Protesters crash panel on US defense
Pro-peace group Code Pink interrupted a panel discussion on Wednesday with Representative Adam Smith, a leading Democratic proponent of arming Ukraine. Smith was invited by the Washington-based think tank Brookings Institution to talk about US military policy.
Smith, the ranking member of his party on the House Armed Services Committee, explained his ideas for boosting US military capability during the panel. He urged mothballing large weapon systems that he believes to be obsolete and focusing on those required for the “modern fight.” The US needs to apply “lessons that we are learning from the fighting in Ukraine,” he said.

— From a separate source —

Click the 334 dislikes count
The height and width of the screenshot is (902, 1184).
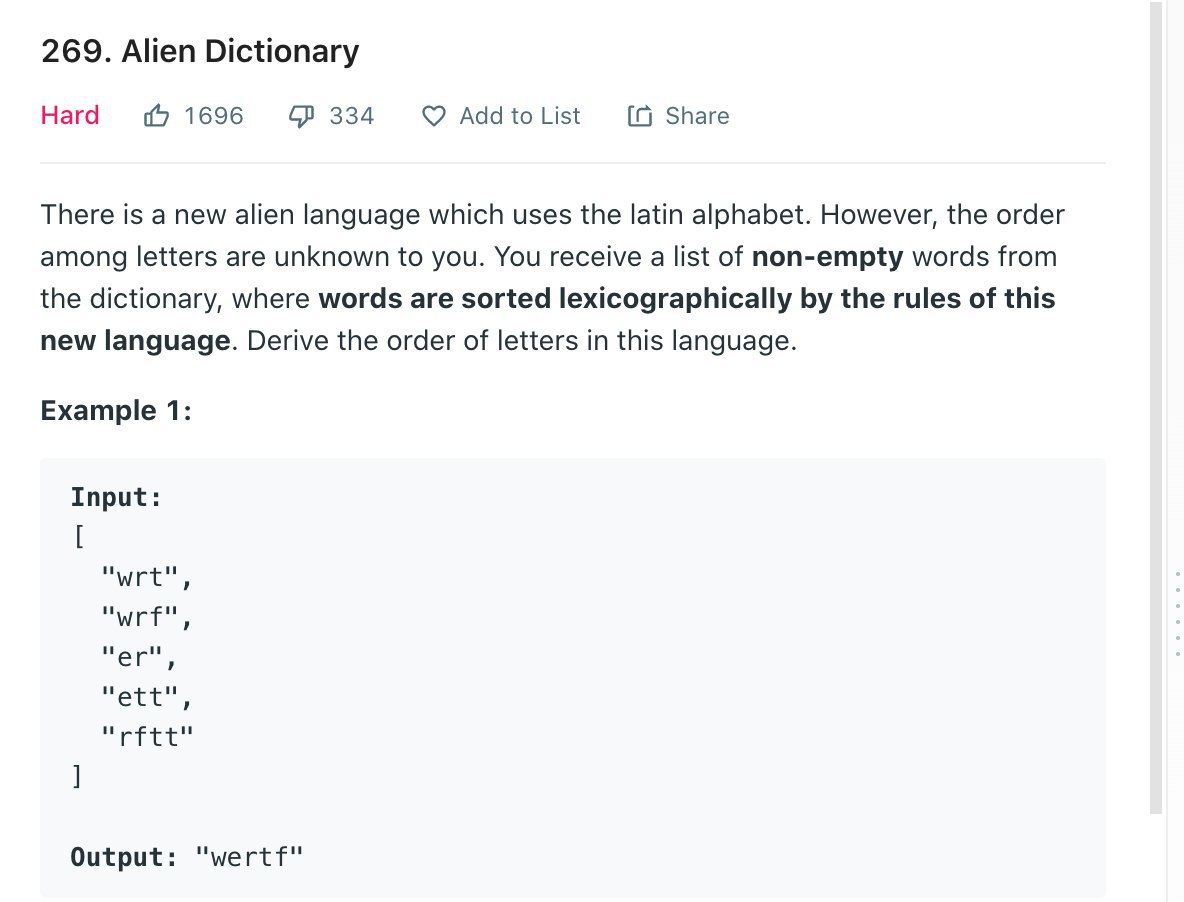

However, during the event members of the left-wing anti-war advocacy group Code Pink walked on to the stage to rebuke the administration of US President Joe Biden for pumping weapons into Ukraine and ignoring the path of negotiations. Such an approach increases the risk of nuclear war, the group’s co-founder, Medea Benjamin, argued.
Democrats must endorse diplomacy and “not leave that to the extreme right of the Republican Party, like Marjorie Taylor Greene,” the activist said. Greene is a vocal opponent of Biden’s Ukraine policy, which she claims lacks accountability and fiscal responsibility.
“It’s a shame that 30 Democrats, who sent a letter to Biden calling for negotiations were so pilloried by people like you in the Democratic Party, that they withdrew their letter after 24 hours,” she remarked.
Benjamin was referring to a letter from October that encouraged pursuing peace talks and was signed by members of the Progressive Caucus. After pushback from pro-Kiev figures, the message was retracted and labeled a mistake. Smith denied “pillorying” the signatories.
As security removed the protesters from the premises, Smith said he wanted to respond to the sentiment and claimed that Russia was the party standing in the way of a negotiated peace in Ukraine.
“I think presenting arguments like that simply adds fuel to [Russian President Vladimir] Putin’s fire and gives Russia the blank check to go ahead,” he stated.
Russian Foreign Minister Sergey Lavrov previously said that Moscow and Kiev had been on the verge of signing a truce in early April on terms suggested by the Ukrainian government. The deal would have made Ukraine a neutral state, with Russia and other major nations offering it security guarantees in exchange. However, Ukraine made a U-turn on the proposal after what Russia describes as Kiev having been forbidden by the West to proceed.